Our day-trip dollars become micro-loans to empower rural women, writes Naomi Estall.
I didn't actually get inside Ho Chi Minh's mausoleum because my friend refused to enter that forbidding grey stone temple. As a schoolgirl in Moscow she'd been dragged along to view long-dead Lenin, and said she'd seen enough of embalmed bodies to last a lifetime.
Still, travelling with a Russian did have its advantages. She was made welcome everywhere in Vietnam - the practical help the Russians gave after the American war is still remembered. Her engineer grandfather had been involved in building the huge hydroelectric dam in Hoa Binh Province on the Da River, about 70km southwest of Hanoi. And here we were, in Hoa Binh Province, on a similar mission, though infinitely smaller.
Travelling in developing countries is always a mixed pleasure: the delights of colourful street scenes mixed with the sadness engendered by seeing children too poor to go to school. There are the daily dilemmas: should I give money to begging children and so make it more profitable for their parents to keep them out of school? Should I buy touristic tat from impoverished street vendors? Perhaps we'd found a solution.

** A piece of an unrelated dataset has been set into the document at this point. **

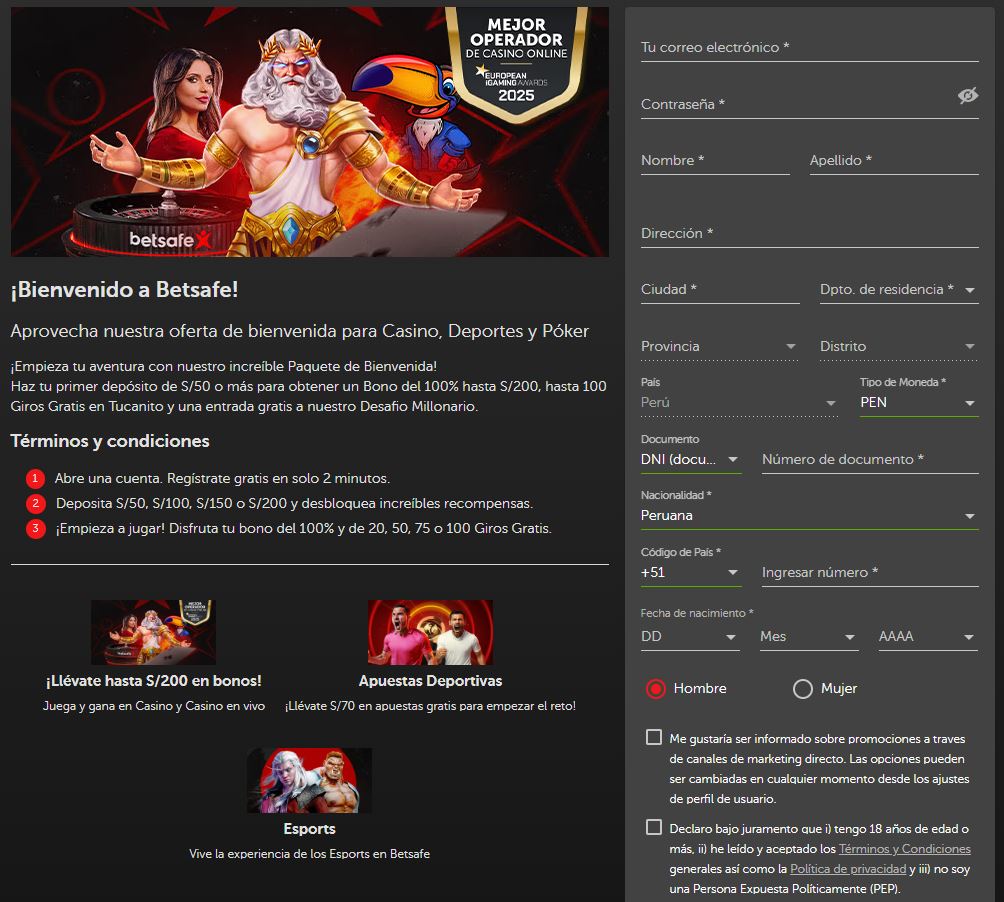Click the Apuestas Deportivas promo image

click(x=430, y=632)
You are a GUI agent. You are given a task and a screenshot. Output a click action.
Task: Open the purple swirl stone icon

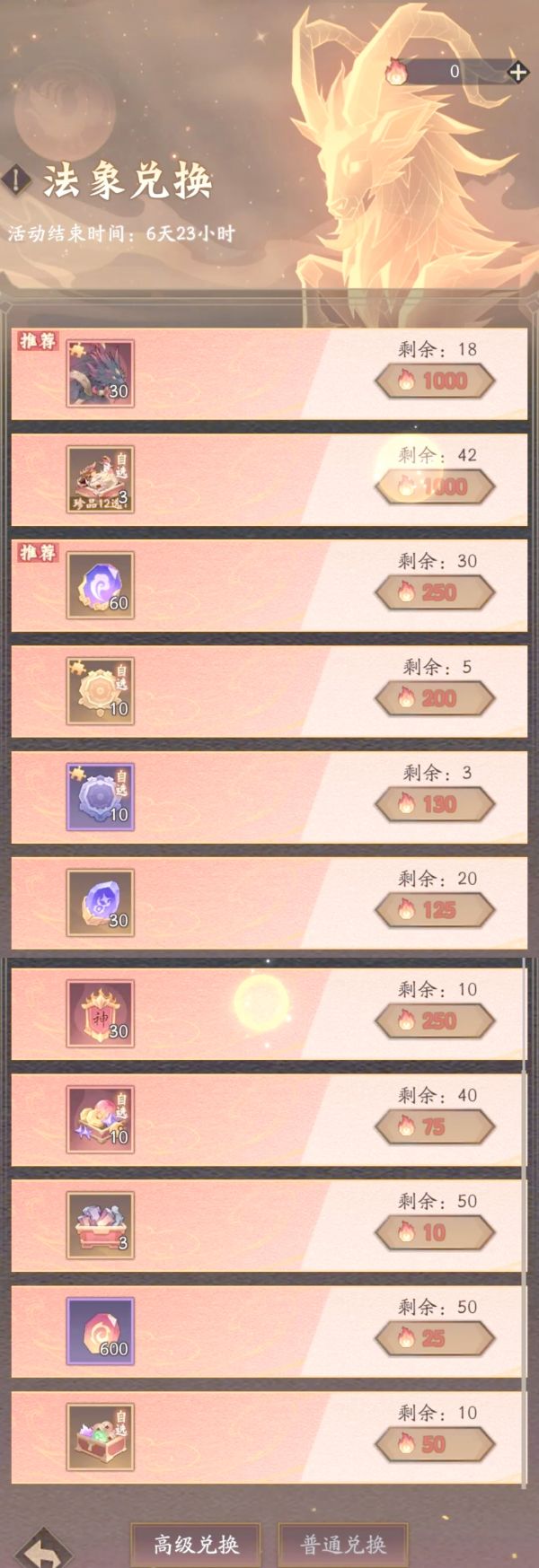click(101, 585)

We meet our Vietnamese guide, Loan Nguyen, in downtown Hanoi, that beautiful, lively city of seven million. The air is hazy with the fumes from swarms of motorbikes and scooters. Little blue plastic chairs on the footpaths are full of slender Vietnamese, and less slender tourists, slurping pho; the tube shophouses of the Old Quarter in sharp contrast to the grandeur of French colonial edifices.

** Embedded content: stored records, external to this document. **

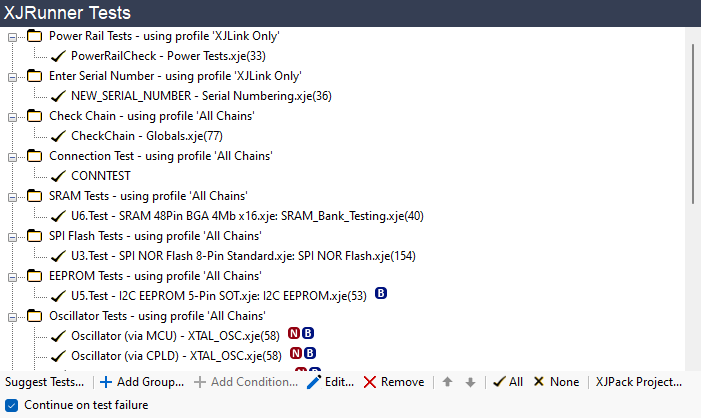Click the red N badge on Oscillator (via MCU)
The width and height of the screenshot is (701, 418).
coord(295,333)
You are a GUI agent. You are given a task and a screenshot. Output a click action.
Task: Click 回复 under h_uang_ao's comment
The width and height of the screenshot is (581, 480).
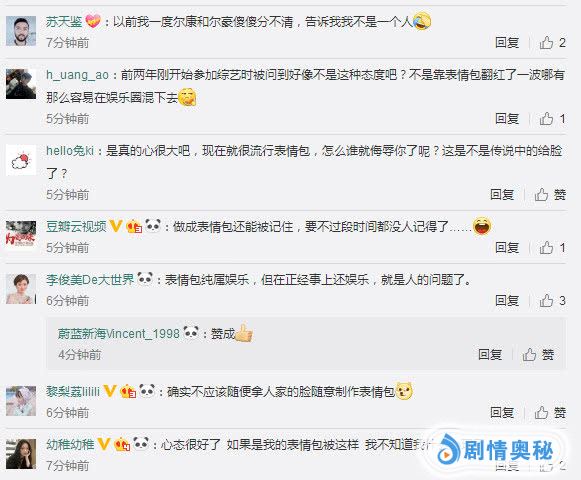[507, 119]
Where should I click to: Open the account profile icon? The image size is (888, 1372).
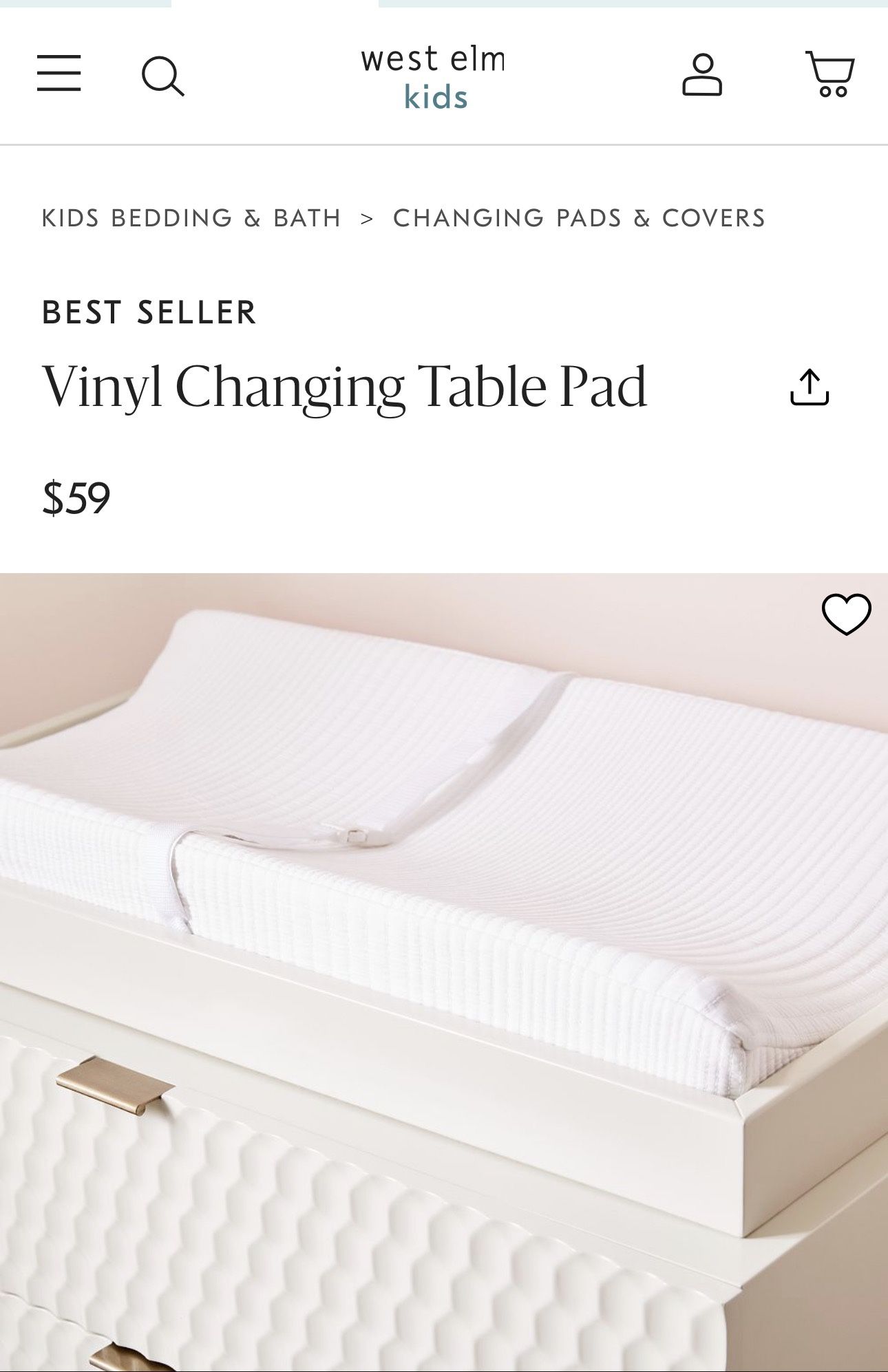(702, 74)
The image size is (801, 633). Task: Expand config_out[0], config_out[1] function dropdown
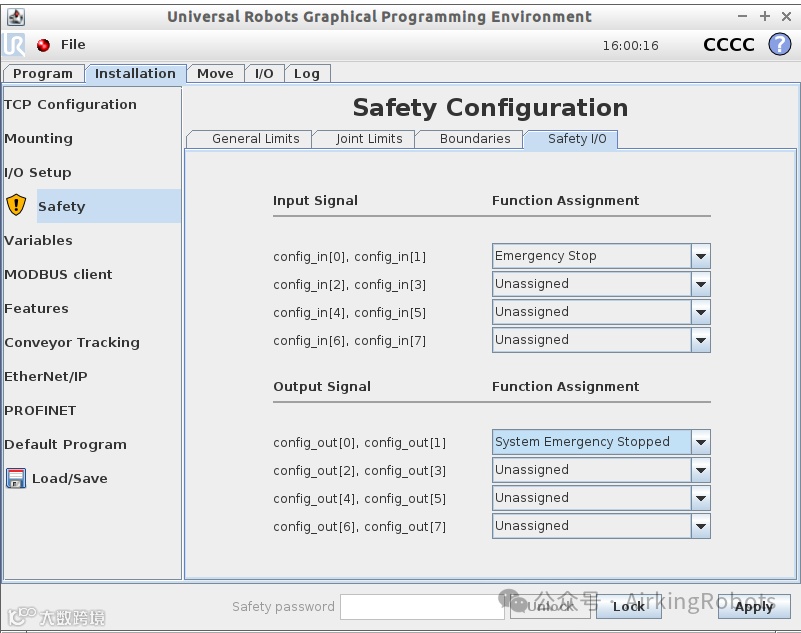pos(700,442)
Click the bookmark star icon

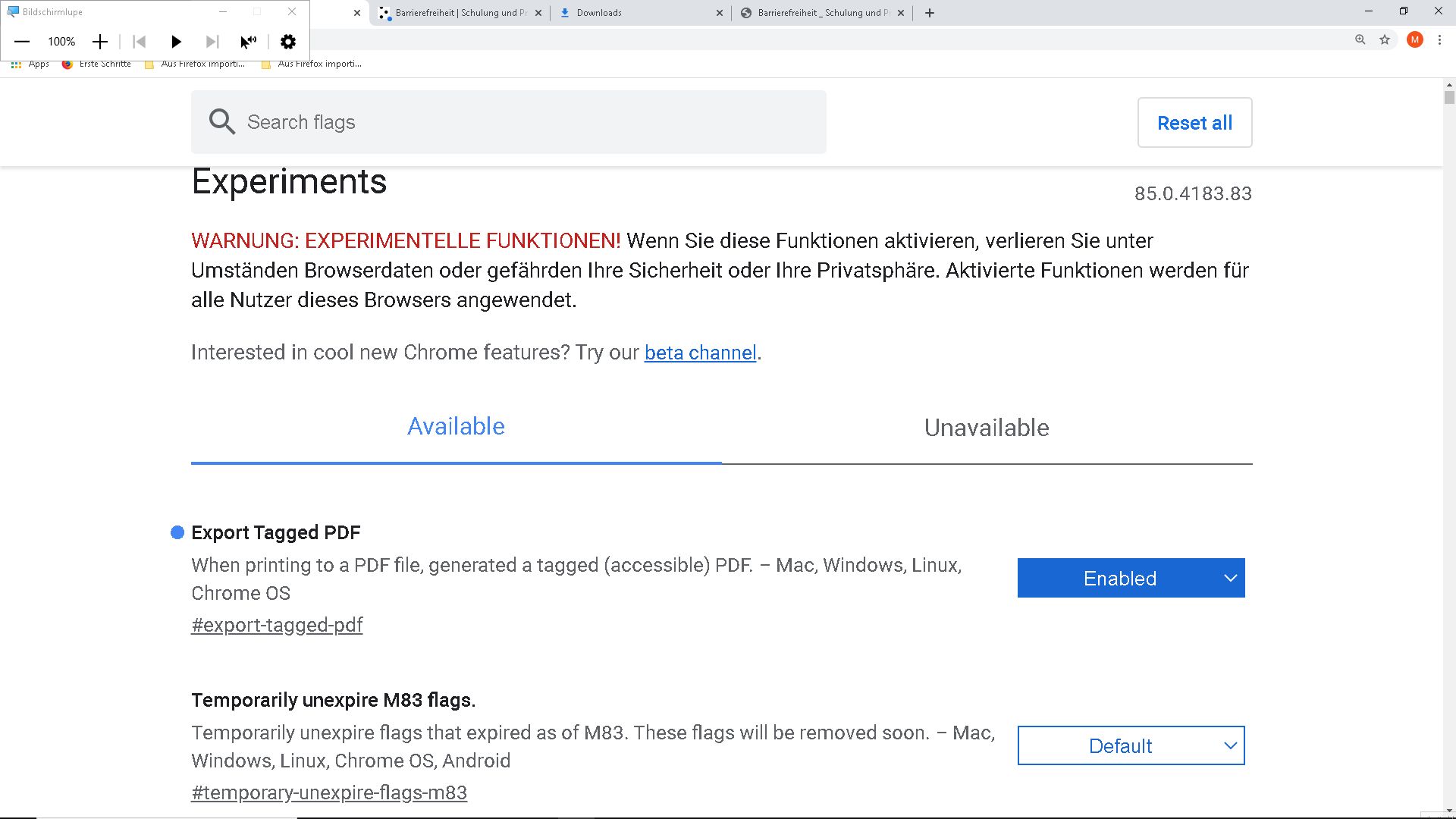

As we bump along in a minibus on our way to the commune of Phu Minh in Hoa Binh Province, yellow-starred red flags line the highway, hanging limply in the humid air. The flags are there to celebrate the 40th anniversary of the reunification of North and South Vietnam. We are there to witness micro-credit in action.
There are four of us: Russian, English, Swedish, Kiwi. We have each paid Bloom Microventures US$75 ($114) for this day-trip into the countryside and our dollars are about to be transformed into a micro-loan. Loan Nguyen is taking us to meet Bui Thi Hai, a young mother of two, who is trying to improve the lot of her family and pay for her children's schooling. Our tour fees will provide the capital she needs for her small business.

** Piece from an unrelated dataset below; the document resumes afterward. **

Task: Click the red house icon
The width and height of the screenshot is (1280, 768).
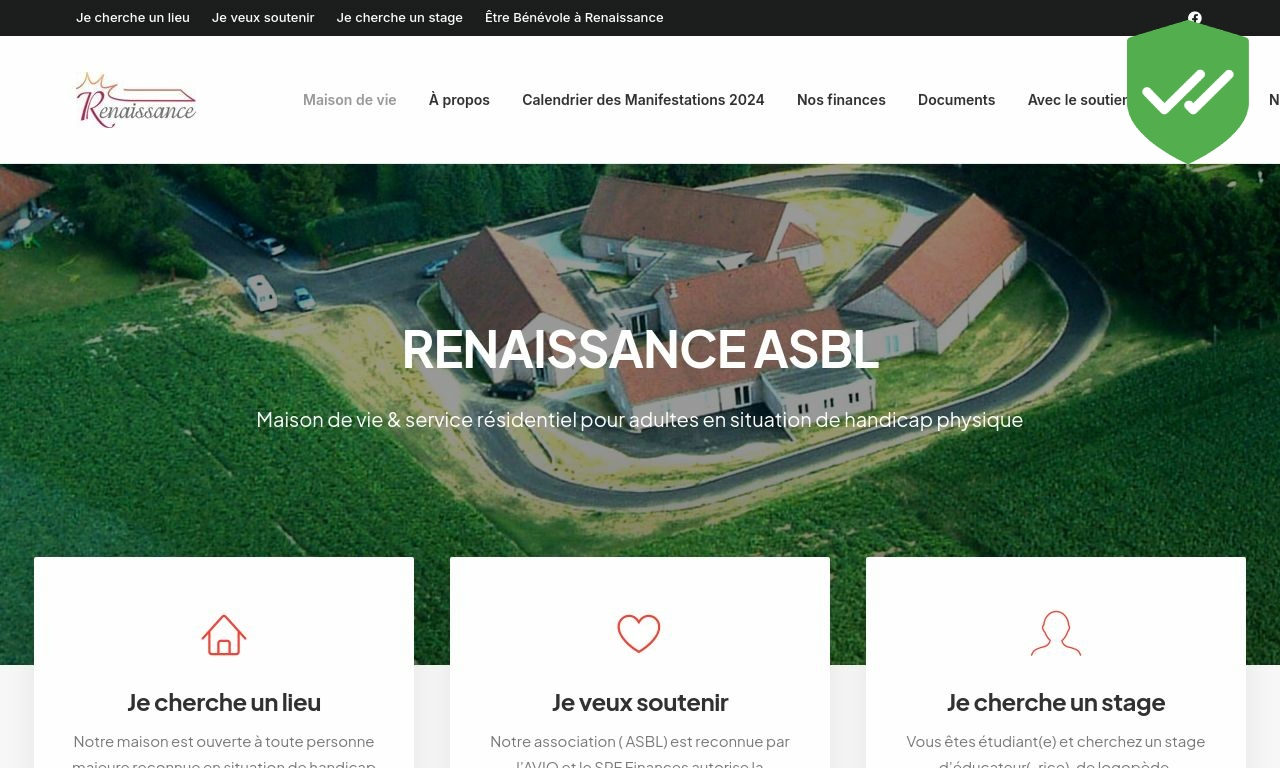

Bloom Microventures, a non-profit NGO operating in Vietnam since 2011, was started by London School of Economics graduates whose ingenious idea was to reduce poverty by using tour income as micro-loans for rural women.
"These women have no access to bank loans and are all in households below the official government poverty line," Loan explains. "We work closely with the local branch of the Vietnam Women's Union, checking applicants and sharing the risk of any default. The business ideas come from the women."
Low cloud hangs over the hills and small lakes of Phu Minh as we arrive. We've been on the road for 90 minutes, passing bright emerald rice paddies and fields dotted with gravestones.
Bui Thi Hai greets us with a smile, her shy 5-year-old daughter peeping out from behind her. A delicate woman, she must be stronger than she looks as she works on the steep hillside near her small house, planting cassava. The international price has plummeted so their crop can no longer pay for the essentials of life.
She welcomes us into her house, a single room, concrete-floored and spotless, with a lean-to kitchen. The only furniture, a sleeping platform and a cabinet supporting a small TV. It is almost shocking in its sparseness.
"In 2014 I was given a micro-loan. I bought some ducklings, raised and sold them. In less than a year I paid back my loan and made a profit," Bui says with quiet pride. "Now I am asking for a further loan of US$200 to grow my business."
We climb the steep path for cassava planting and then on to a broom-making co-operative. After a fine lunch of local dishes and a slightly unnerving encounter with a pair of docile water buffalo, we bump back to the clamour of Hanoi.
The Russian gift to the people of Vietnam, the hydroelectric dam, brought power to that small TV in Bui Thi Hai's bare room. But today's loan will bring power to Bui herself, the power to educate her kids and lift her family out of poverty.
Four months after our visit and receiving the loan, Bui Thi Hai sold 100 ducks and made US$150. She now has 150 ducks producing eggs. And her children are in school.
CHECKLIST
Getting there: Air New Zealand will start flying direct to Vietnam between June and October next year, with three flights per week.